- [What to work on]: Once you reach the line with "Task: Open the 文件 menu tab" below, copy each line exactly, stopping after the line with "Where should I", and skip any pictures.

Start of Material for this exercise

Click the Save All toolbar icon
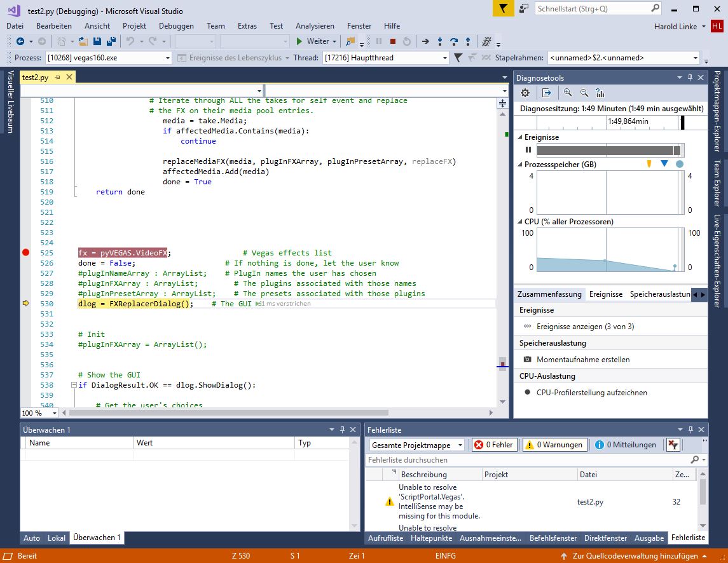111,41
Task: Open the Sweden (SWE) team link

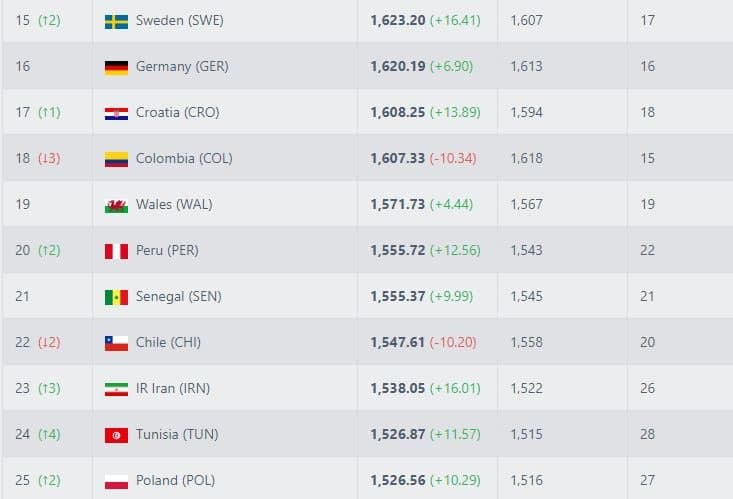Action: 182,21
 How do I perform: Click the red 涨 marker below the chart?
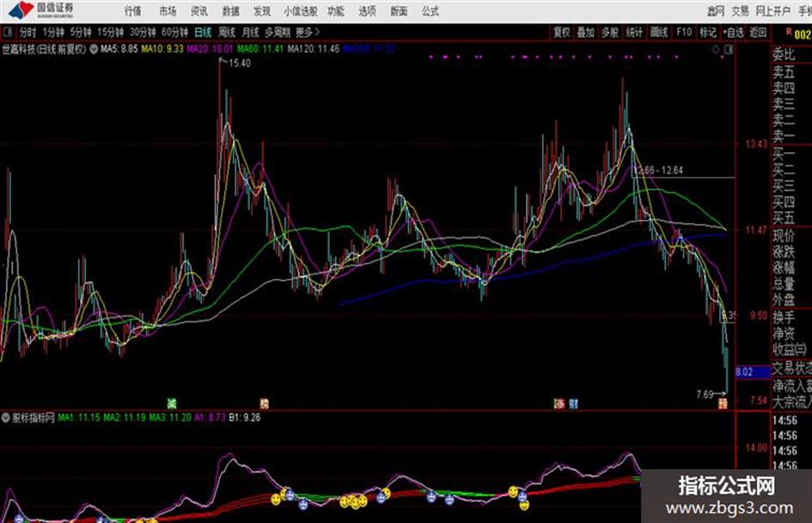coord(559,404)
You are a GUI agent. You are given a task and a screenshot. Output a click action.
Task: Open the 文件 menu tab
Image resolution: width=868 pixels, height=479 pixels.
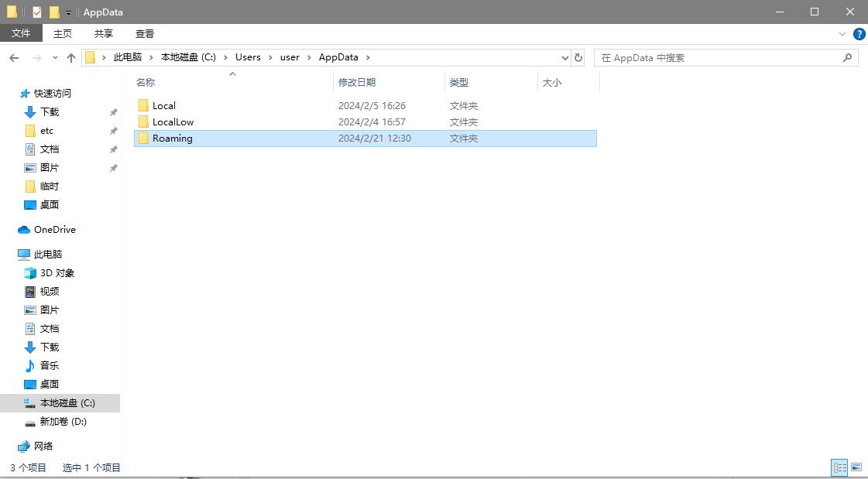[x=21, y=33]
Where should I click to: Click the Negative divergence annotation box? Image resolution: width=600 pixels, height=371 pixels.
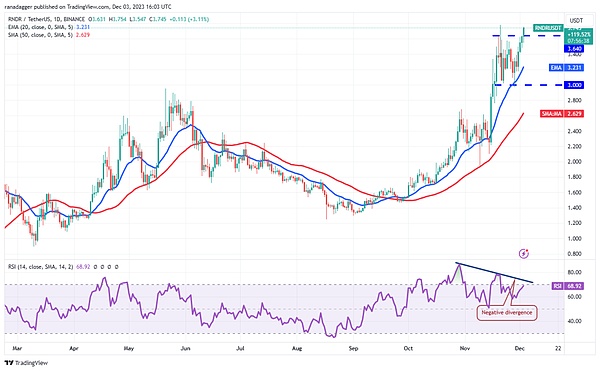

End of Material for this exercise
Start of Material for this exercise

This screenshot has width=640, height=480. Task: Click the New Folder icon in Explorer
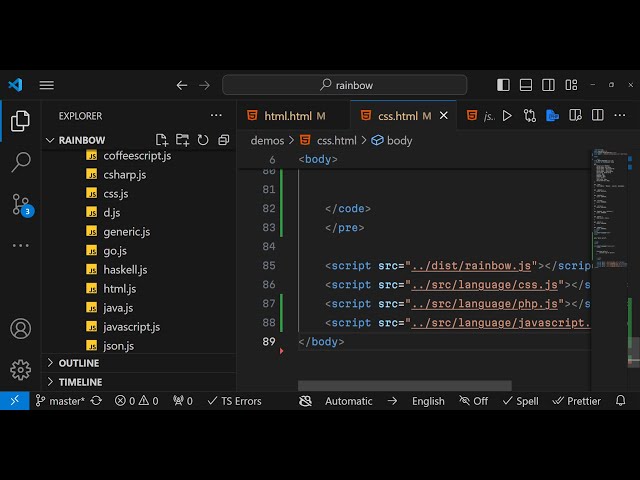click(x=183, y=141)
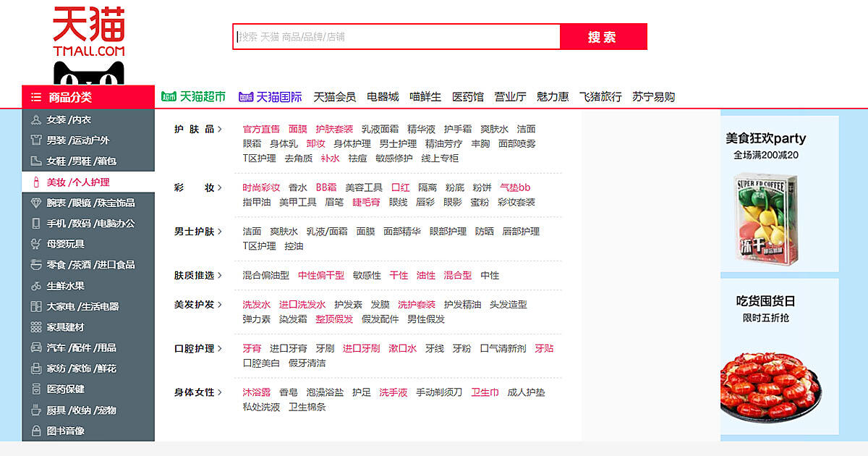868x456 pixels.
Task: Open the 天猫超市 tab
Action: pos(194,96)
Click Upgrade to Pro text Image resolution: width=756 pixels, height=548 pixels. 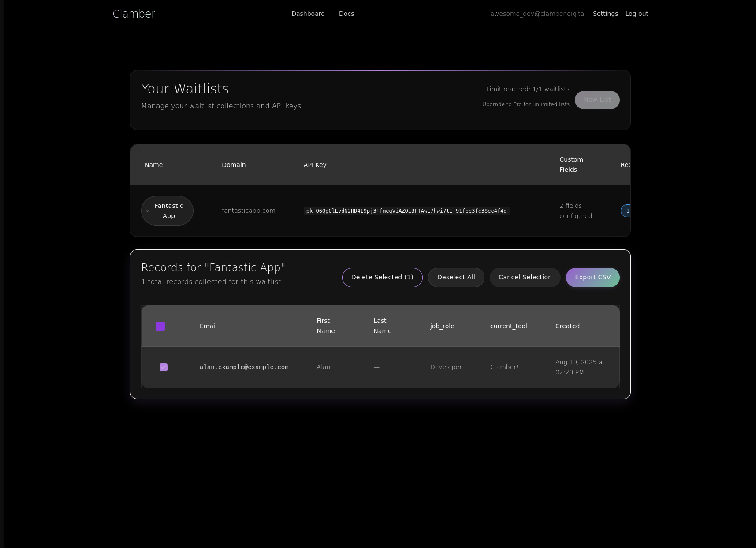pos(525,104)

End of Material for this exercise

- [Worked solution]:
Task: Open the 文件 menu tab
Image resolution: width=868 pixels, height=479 pixels.
[x=21, y=33]
Where should I click to: Click the Negative divergence annotation box? Image resolution: width=600 pixels, height=371 pixels.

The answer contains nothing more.